§ Qué se pide: Indica, copiándolas completas, todas las líneas del material que contienen la cadena "using". Se distinguen mayúsculas y minúsculas.

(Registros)

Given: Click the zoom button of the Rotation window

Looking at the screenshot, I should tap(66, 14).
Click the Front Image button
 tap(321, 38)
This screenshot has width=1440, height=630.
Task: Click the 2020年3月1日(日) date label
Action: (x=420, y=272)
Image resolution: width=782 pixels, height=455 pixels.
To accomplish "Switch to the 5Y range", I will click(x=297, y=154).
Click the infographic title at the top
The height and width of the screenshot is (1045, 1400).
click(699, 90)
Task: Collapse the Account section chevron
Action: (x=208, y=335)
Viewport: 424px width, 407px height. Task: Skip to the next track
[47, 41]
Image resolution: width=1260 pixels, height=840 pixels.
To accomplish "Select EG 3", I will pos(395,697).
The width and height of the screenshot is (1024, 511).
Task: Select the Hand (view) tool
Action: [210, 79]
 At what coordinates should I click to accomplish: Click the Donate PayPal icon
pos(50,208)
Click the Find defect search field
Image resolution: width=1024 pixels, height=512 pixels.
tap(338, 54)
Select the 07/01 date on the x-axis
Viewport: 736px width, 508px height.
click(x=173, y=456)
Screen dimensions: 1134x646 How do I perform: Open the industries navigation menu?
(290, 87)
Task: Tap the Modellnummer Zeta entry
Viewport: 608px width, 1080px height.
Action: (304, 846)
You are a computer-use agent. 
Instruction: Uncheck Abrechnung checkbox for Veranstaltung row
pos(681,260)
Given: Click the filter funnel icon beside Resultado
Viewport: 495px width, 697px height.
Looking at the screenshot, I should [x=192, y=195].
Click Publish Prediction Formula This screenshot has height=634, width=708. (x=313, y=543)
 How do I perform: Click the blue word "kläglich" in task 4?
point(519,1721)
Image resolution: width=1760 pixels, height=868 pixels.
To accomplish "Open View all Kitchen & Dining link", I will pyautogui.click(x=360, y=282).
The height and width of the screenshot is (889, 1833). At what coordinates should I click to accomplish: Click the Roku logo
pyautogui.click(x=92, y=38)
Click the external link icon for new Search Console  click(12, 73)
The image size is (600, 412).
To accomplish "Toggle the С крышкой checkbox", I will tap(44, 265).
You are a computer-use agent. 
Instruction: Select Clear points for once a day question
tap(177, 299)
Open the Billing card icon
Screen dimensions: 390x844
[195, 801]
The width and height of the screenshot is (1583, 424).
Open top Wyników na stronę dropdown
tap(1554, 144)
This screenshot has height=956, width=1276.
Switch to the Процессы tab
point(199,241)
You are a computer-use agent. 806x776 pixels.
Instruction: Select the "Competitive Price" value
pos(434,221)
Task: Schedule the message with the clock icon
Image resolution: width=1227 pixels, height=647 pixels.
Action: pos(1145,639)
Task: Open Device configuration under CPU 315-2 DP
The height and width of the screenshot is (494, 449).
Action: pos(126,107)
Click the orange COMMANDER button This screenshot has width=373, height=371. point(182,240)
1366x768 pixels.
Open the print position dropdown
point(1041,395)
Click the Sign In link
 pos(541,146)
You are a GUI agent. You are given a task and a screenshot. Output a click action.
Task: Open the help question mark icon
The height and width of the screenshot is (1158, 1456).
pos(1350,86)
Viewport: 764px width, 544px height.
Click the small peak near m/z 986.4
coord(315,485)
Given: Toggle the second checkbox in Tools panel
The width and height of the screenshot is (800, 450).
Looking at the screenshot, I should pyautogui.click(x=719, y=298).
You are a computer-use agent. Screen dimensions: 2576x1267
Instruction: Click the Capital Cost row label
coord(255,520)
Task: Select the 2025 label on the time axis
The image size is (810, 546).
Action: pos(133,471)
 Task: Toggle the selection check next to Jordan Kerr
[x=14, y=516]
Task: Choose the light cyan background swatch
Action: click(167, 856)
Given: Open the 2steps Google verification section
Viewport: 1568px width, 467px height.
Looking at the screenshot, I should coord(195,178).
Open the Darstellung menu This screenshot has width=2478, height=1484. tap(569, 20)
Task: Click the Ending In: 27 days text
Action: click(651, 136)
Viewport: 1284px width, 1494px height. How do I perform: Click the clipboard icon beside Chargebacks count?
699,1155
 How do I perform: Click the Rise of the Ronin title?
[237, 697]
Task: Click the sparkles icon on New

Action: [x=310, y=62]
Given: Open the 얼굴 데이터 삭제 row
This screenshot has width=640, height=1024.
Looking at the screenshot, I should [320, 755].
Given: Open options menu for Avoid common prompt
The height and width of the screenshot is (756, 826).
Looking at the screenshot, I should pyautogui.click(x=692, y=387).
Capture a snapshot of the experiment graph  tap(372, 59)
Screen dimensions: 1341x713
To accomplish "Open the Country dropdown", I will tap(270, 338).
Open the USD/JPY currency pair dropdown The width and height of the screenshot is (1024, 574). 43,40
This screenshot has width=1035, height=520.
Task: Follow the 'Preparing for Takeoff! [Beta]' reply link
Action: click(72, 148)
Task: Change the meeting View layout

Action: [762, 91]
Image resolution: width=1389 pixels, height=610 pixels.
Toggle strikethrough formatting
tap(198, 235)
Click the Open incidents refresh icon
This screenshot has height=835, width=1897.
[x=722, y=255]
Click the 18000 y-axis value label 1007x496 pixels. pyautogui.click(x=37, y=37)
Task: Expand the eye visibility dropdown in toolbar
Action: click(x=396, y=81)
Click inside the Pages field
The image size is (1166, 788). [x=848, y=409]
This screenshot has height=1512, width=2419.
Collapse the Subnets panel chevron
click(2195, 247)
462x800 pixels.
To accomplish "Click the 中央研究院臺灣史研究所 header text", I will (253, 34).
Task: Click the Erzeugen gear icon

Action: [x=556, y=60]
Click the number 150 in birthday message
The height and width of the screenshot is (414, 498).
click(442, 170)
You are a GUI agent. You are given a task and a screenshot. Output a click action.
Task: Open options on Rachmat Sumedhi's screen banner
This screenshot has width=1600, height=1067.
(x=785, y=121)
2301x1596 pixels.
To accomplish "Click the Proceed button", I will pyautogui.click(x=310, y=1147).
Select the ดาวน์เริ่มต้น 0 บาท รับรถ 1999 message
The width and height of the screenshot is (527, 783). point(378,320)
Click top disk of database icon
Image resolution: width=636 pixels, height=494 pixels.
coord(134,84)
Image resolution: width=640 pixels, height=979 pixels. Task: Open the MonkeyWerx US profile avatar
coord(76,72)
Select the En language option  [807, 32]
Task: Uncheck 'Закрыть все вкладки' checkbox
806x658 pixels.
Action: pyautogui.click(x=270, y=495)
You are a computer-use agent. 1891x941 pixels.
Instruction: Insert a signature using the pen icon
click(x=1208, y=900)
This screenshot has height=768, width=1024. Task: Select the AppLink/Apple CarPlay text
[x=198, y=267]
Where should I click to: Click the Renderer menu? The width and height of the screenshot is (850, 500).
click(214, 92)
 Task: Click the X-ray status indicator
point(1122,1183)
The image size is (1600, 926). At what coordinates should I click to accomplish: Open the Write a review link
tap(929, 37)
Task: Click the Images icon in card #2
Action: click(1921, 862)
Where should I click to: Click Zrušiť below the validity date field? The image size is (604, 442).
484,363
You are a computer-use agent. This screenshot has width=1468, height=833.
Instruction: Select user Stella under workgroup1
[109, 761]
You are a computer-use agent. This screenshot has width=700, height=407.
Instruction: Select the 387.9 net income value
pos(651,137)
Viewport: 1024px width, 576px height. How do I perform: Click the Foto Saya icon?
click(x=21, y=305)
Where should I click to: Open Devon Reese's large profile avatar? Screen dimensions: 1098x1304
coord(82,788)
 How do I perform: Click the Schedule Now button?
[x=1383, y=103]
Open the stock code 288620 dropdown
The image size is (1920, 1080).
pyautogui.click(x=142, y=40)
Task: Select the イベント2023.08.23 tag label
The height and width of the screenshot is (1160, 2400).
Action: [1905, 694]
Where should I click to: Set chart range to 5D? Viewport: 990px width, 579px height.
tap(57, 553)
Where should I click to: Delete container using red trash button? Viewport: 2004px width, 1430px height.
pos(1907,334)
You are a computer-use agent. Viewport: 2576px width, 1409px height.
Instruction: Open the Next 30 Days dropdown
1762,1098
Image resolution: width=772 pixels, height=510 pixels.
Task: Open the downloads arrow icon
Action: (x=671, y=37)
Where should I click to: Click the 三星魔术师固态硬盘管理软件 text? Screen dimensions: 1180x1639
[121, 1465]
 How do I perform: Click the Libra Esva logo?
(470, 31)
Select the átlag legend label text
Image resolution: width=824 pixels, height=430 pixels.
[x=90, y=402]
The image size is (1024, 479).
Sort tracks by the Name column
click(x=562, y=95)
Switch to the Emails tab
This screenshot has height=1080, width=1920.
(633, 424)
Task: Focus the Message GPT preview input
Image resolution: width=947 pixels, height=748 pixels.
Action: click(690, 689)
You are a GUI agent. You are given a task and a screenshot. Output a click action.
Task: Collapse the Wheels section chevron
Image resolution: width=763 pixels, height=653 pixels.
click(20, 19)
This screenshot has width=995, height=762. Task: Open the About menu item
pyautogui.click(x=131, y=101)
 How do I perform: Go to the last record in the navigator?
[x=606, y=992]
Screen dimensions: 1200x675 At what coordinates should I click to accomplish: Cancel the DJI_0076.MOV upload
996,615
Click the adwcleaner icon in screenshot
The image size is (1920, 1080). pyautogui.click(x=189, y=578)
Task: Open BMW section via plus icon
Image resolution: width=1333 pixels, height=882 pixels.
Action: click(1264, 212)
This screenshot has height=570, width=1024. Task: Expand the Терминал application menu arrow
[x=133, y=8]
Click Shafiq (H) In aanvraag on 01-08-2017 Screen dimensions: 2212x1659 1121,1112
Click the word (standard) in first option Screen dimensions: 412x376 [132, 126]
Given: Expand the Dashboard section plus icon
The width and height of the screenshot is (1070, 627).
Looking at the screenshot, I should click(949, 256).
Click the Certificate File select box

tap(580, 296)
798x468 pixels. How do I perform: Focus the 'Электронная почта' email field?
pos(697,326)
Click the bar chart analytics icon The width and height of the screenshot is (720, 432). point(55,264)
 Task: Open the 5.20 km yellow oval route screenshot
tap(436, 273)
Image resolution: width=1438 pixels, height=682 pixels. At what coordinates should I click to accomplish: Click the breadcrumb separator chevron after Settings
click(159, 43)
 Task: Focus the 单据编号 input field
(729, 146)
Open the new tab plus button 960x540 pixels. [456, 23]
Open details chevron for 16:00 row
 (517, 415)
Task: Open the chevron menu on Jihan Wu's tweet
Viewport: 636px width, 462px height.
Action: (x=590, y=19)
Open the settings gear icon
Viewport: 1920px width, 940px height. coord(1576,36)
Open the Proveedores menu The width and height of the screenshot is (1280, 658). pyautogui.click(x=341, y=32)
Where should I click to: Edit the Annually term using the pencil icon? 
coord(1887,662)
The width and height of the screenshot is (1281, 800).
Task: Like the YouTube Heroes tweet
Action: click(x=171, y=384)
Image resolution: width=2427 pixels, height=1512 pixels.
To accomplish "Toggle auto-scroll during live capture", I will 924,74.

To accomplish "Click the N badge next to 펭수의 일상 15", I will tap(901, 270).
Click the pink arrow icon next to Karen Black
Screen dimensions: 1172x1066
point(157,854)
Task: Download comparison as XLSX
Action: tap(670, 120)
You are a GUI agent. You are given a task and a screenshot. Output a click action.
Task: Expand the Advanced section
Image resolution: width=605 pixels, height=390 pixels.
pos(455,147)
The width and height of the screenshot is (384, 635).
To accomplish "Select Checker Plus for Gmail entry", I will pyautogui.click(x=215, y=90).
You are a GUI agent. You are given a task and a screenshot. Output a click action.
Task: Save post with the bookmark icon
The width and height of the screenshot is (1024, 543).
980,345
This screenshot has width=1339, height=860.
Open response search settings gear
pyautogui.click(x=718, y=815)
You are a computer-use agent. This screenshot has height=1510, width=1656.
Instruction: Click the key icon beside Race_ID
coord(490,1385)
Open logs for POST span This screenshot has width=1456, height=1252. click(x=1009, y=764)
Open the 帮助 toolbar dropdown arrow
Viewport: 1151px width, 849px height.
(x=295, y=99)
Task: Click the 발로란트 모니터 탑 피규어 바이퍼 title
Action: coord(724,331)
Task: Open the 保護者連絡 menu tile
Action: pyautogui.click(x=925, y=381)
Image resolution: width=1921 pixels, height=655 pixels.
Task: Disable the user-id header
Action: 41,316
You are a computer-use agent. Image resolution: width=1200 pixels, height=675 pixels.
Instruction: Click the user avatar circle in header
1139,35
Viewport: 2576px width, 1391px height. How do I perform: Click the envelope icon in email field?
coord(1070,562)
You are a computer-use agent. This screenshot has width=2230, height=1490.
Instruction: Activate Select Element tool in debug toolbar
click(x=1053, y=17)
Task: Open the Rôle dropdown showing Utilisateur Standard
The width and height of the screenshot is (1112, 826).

§ Respuesta:
Instruction: Insert a signature using the pen icon
Where should I click to: Delete container using red trash button? Viewport: 2004px width, 1430px height.
Where should I click to: Edit the Annually term using the pencil icon? 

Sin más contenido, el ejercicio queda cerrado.